### [Blok teks]
PERJUANGAN WAHIDIYAH
"Sesungguhnya ada sebagian ilmu yang diibaratkan permata yang terpendam. Tidak dapat mengetahuinya kecuali ulama Billah. Apabila mereka
mengungkapkan ilmu tersebut, tidak seorangpun yang membantahnya, kecuali orang-orang yang tidak paham tentang Allah." (Diriwayatkan oleh
Imam Tirmidzi RA)
HAL GHAUTSU HADZAZ ZAMAN
Kalimah “GHOUTSU” makna aslinya pertolongan. Kemudian bermakna isim faa’il, orang yang memberi pertolongan. Boleh disebut “PENUNTUN” atau “PEMBIMBING”. Penuntun kepada kebaikan dan kebagusan, Pembimbing kepada keselamatan dan kebahagiaan yang diridlai Allah Wa Rasuulihi SAW. Fiddunya wal akhiroh. Penuntun dan penarbiyah khususunya dalam bidang menuju whusul sadar makrifat kepada Allah Wa Rasuulihi SAW dan penolong dari berbagai kesulitan dan kesusahan dan problem-problem kehidupan lainya.

### [Soal latihan]
Salin kata demi kata bagian teks Perjuangan Wahidiyah di atas, mulai dari "PERJUANGAN WAHIDIYAH" terus ke bawah sampai "problem-problem kehidupan lainya.".

### [Informasi]

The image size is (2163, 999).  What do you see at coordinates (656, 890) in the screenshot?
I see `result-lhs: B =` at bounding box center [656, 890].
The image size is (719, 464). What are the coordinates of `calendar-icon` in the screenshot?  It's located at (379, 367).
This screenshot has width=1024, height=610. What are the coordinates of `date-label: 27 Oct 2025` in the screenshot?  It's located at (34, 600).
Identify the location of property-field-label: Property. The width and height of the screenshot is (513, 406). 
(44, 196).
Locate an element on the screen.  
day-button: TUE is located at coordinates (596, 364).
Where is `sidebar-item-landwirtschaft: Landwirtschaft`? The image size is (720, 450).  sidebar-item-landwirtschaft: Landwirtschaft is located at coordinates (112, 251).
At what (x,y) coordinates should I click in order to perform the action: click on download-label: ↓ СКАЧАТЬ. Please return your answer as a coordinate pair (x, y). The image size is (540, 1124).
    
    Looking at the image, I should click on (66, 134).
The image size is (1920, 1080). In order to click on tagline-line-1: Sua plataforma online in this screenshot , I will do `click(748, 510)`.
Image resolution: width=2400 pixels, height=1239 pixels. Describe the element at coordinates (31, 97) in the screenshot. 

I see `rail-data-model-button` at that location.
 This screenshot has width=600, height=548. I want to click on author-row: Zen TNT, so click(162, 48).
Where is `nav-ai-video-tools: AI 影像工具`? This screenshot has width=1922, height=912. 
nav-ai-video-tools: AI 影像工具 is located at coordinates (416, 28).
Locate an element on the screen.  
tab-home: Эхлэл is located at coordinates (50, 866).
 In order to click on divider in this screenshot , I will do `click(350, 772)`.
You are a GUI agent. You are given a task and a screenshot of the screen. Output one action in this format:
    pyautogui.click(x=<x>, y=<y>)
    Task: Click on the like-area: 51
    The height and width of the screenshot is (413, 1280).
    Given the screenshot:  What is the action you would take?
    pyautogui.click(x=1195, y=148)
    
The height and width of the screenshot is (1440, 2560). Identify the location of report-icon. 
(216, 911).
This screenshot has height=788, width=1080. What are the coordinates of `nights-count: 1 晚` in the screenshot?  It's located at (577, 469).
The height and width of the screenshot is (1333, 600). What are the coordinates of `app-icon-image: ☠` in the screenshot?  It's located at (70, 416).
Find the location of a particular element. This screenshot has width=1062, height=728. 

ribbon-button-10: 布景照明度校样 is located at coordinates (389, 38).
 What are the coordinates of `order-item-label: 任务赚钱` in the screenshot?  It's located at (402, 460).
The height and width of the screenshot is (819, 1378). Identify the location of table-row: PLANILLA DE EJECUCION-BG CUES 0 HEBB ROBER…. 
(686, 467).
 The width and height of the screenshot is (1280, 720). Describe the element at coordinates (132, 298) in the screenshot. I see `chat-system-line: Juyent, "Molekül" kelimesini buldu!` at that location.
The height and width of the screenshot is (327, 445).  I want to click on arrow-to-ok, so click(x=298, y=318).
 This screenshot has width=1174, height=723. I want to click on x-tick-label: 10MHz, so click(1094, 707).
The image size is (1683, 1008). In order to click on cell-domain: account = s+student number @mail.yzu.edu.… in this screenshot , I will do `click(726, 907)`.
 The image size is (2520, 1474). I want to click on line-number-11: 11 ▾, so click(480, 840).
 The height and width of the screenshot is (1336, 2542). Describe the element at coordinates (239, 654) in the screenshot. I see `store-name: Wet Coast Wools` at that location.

### [Jawaban yang diharapkan]
PERJUANGAN WAHIDIYAH
"Sesungguhnya ada sebagian ilmu yang diibaratkan permata yang terpendam. Tidak dapat mengetahuinya kecuali ulama Billah. Apabila mereka
mengungkapkan ilmu tersebut, tidak seorangpun yang membantahnya, kecuali orang-orang yang tidak paham tentang Allah." (Diriwayatkan oleh
Imam Tirmidzi RA)
HAL GHAUTSU HADZAZ ZAMAN
Kalimah “GHOUTSU” makna aslinya pertolongan. Kemudian bermakna isim faa’il, orang yang memberi pertolongan. Boleh disebut “PENUNTUN” atau “PEMBIMBING”. Penuntun kepada kebaikan dan kebagusan, Pembimbing kepada keselamatan dan kebahagiaan yang diridlai Allah Wa Rasuulihi SAW. Fiddunya wal akhiroh. Penuntun dan penarbiyah khususunya dalam bidang menuju whusul sadar makrifat kepada Allah Wa Rasuulihi SAW dan penolong dari berbagai kesulitan dan kesusahan dan problem-problem kehidupan lainya.